Carstarphen will recommend the financial exigency declaration be lifted at the January board of trustees meeting. The board approved the declaration last February.

Carstarphen was critical of the state's school finance system in her speech, noting that AISD had sent $1.3 billion in local tax dollars back to the state in the last decade. That might have been acceptable when AISD was more homogenous, but two-thirds of Austin's children are now on the free-and-reduced lunch program.

In her speech, Carstarphen announced AISD would have no layoffs this year, and she wanted to pursue a raise for AISD employees next year. If employees do not get a raise this year, it will mean three years without a pay raise. To maintain the raise for more than one year, however, will require a tax ratification election.

"If we did not do it this next school year we will not have seen any compensation increase for our staff in three years and that's just unheard of," said Carstarphen. "And we know we are not being competitive."

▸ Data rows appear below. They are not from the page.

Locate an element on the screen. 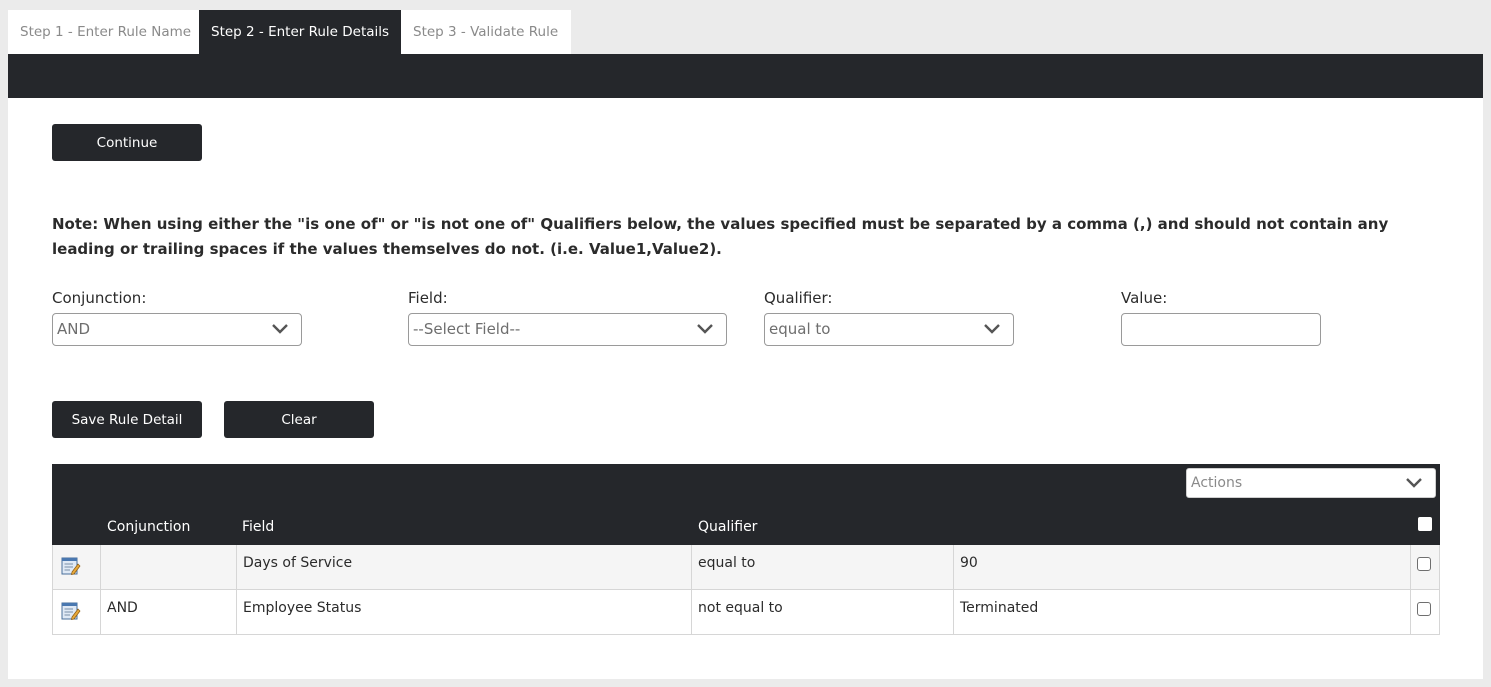 This screenshot has width=1491, height=687. grid-header: Actions Conjunction Field Qualifier is located at coordinates (746, 504). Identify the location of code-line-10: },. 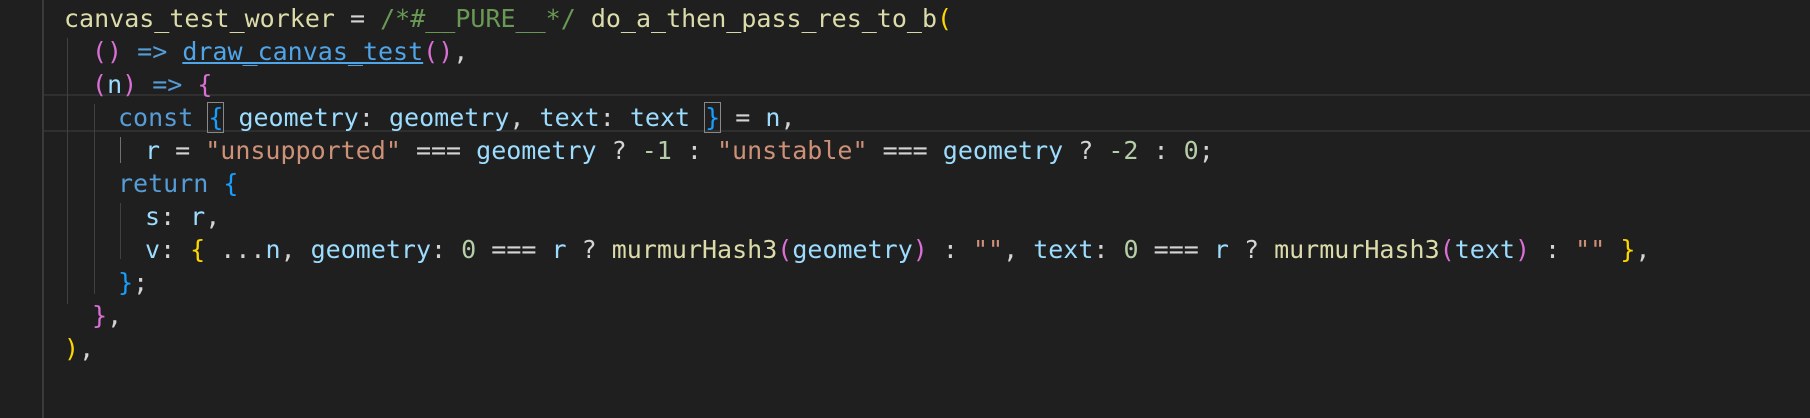
(107, 316).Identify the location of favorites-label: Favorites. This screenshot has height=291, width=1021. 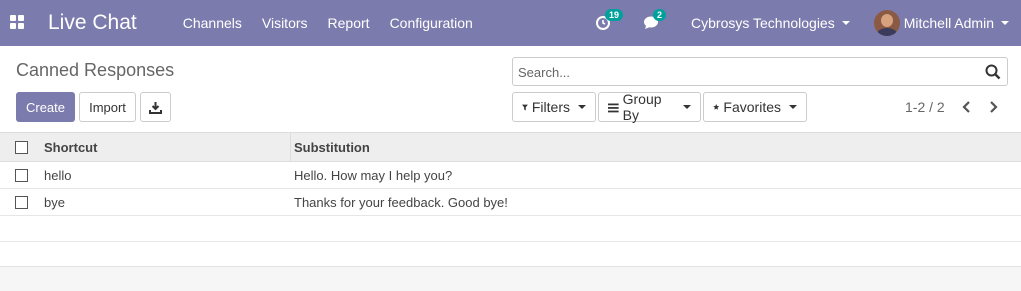
(752, 107).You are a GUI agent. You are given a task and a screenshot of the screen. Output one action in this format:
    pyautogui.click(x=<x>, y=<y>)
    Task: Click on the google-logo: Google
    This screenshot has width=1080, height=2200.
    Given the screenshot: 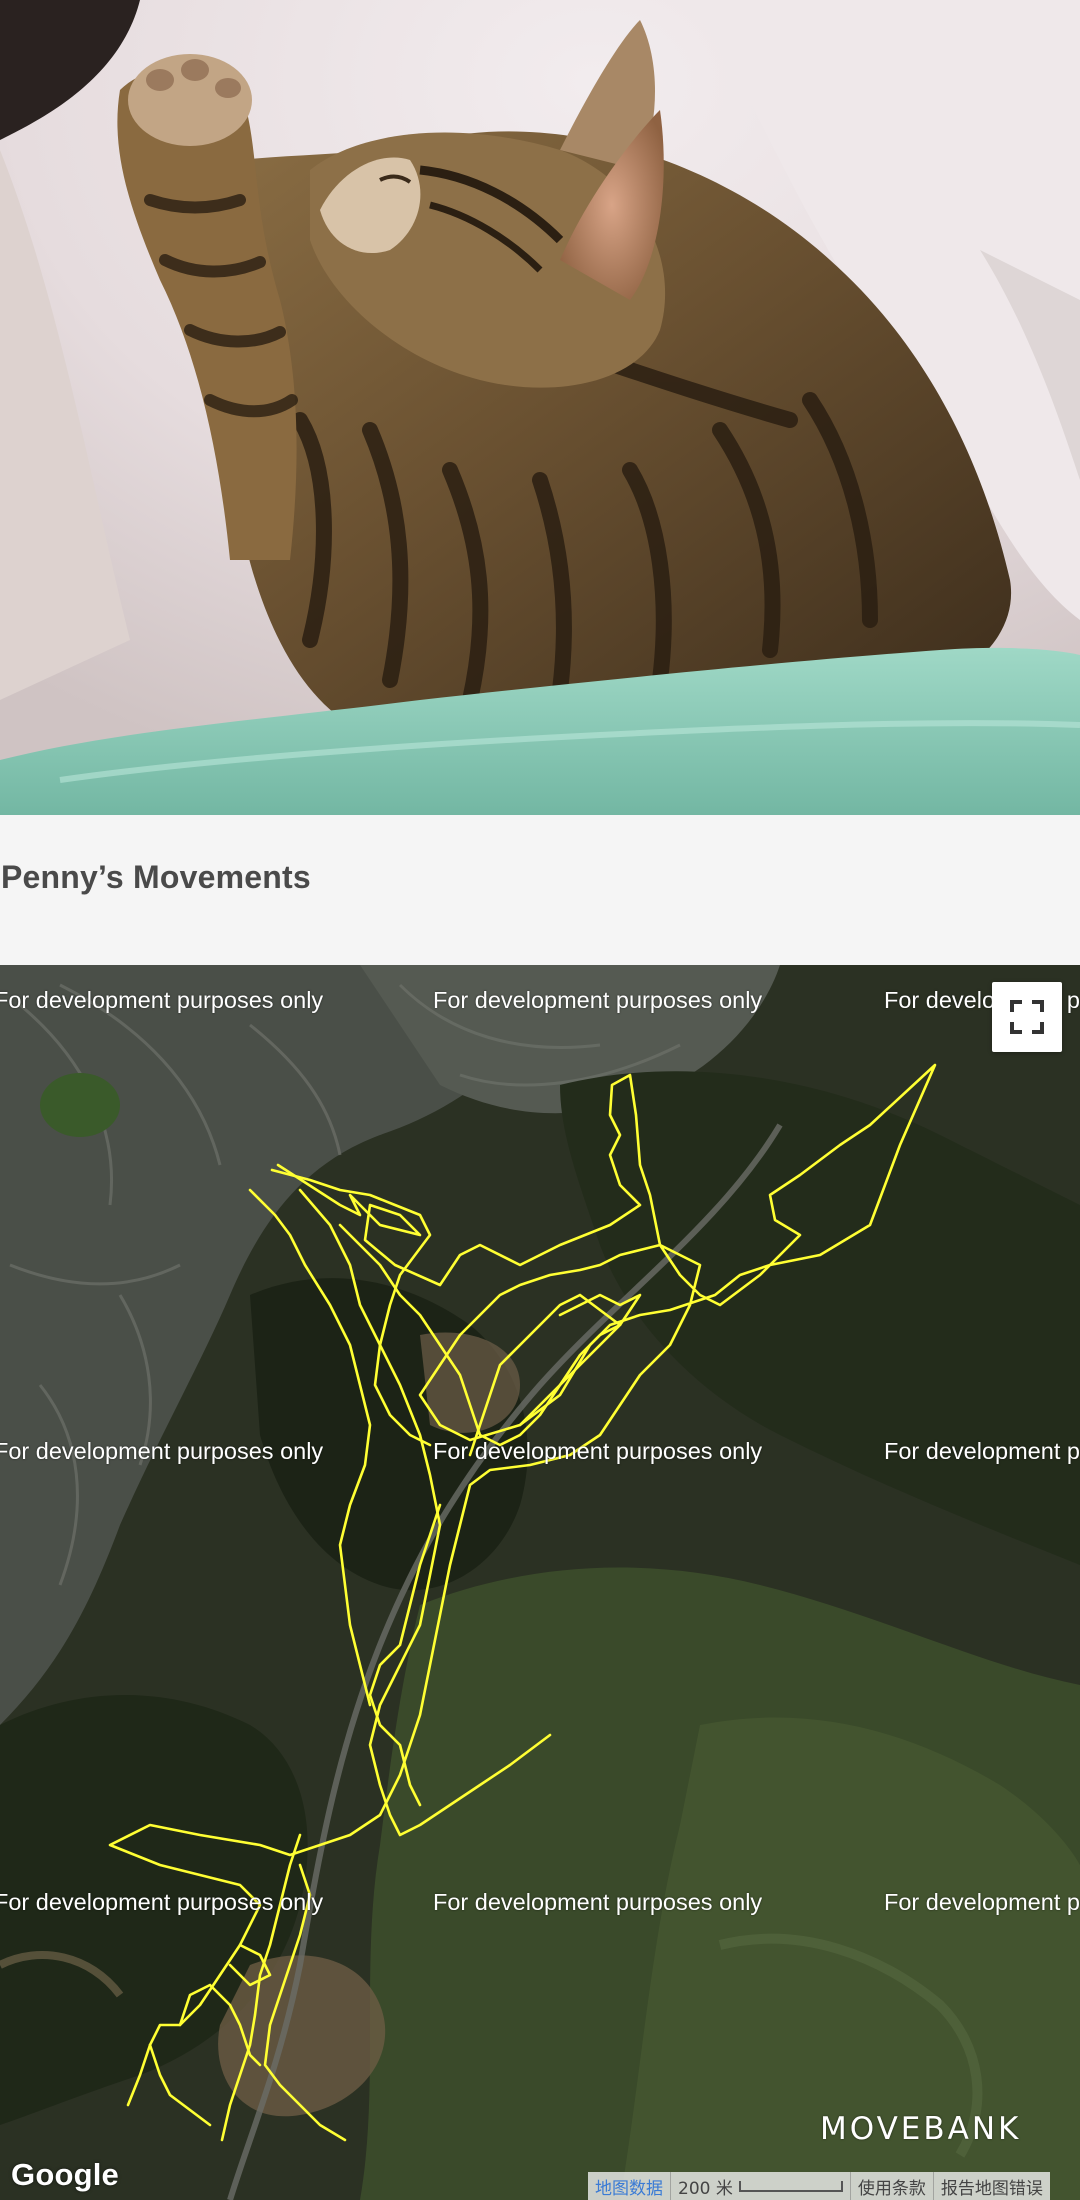 What is the action you would take?
    pyautogui.click(x=65, y=2175)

The achievement gap between white and minority students was improving, even if it had not closed, Carstarphen said. For the first time since 2003, Austin ISD does not have a campus under the federal sanctions of No Child Left Behind. A total of 80 percent of Austin's students met or exceeded state standards in every subject.

Carstarphen told the crowd she looked forward to implementing the recommendations proposed under a facilities master plan. In the future, AISD will be more proactive, rather than reactive, about facility issues.

"No one is backing off trying to do the right thing for the right reason at the right time," said Carstarphen.